Spanish diminutive of Clara, from Latin 'clarus' meaning 'bright' or 'clear.'
Clarita is a Spanish and Italian diminutive of Clara, derived from the Latin clarus, meaning bright, clear, and illustrious. The root name Clara gained its greatest spiritual authority through Saint Clare of Assisi, the thirteenth-century founder of the Order of Poor Ladies, who left a wealthy family to follow Francis of Assisi and established a tradition of Franciscan women's religious life that endures to this day. The Church named her patron saint of television — a posthumous honor bestowed by Pope Pius XII in 1958, based on a legend that she once witnessed a distant Christmas Mass projected on the wall of her cell like a vision.

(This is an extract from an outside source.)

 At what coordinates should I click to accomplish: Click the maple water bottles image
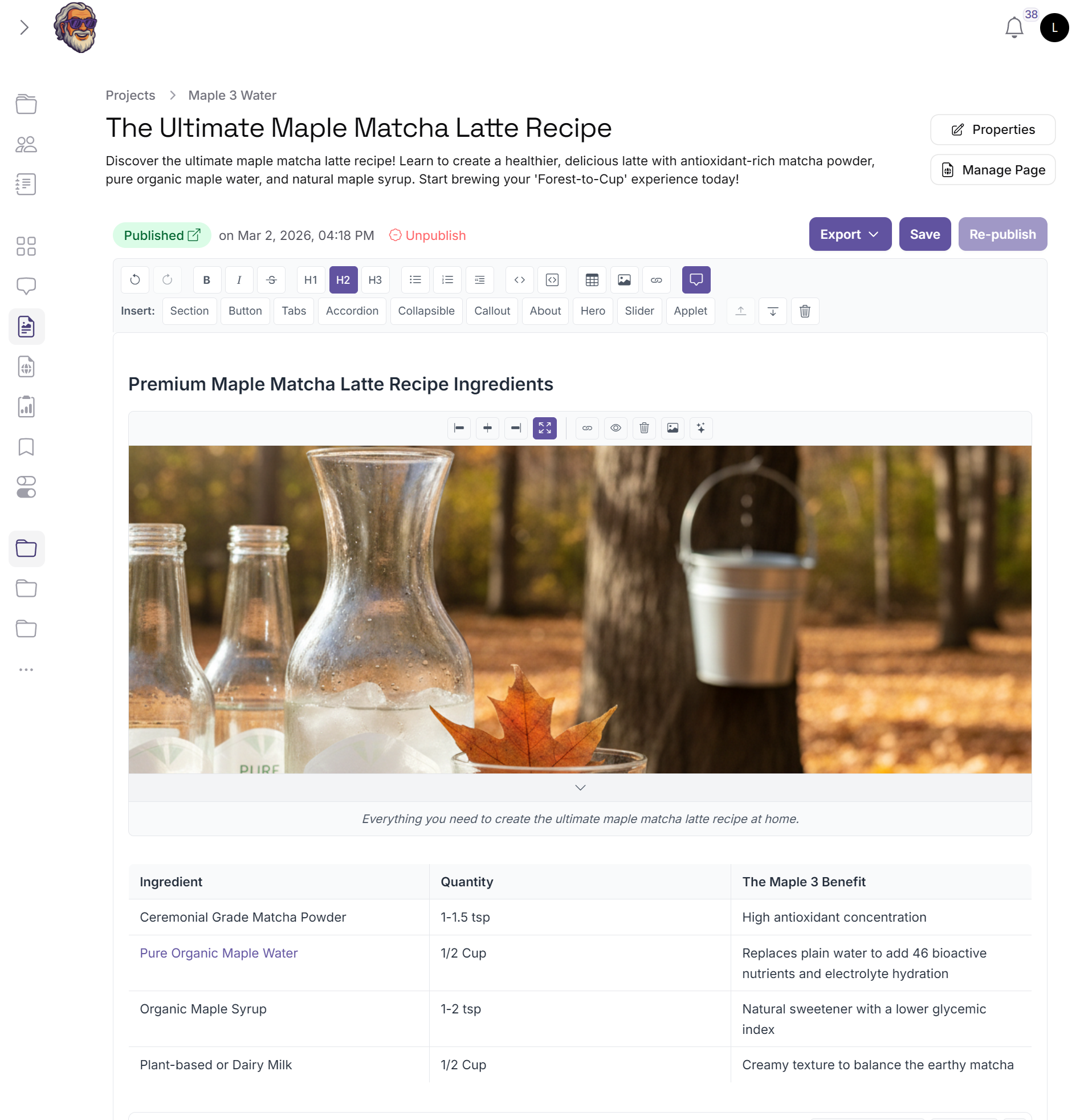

The diminutive Clarita softens Clara with affection without reducing its luminosity. In Spanish-speaking cultures, diminutives are not merely terms of endearment but complete names in themselves, carrying the original meaning with an added warmth. Clarita has been a real name rather than a nickname throughout Latin American and Filipino naming traditions, given at birth to daughters whose parents wanted brightness wrapped in tenderness.
The Philippines, with its deep Spanish colonial history, produced many Claritas, and the name appears in Philippine literature and family trees going back centuries. In English-speaking contexts, Clarita has the quality of a discovery — familiar enough to be immediately understood (it sounds like what it is), yet distinctive enough to feel unhurried and individual. As Clara has enjoyed a major revival in recent decades, Clarita offers parents a path that honors the same luminous roots while stepping just slightly off the most-traveled road.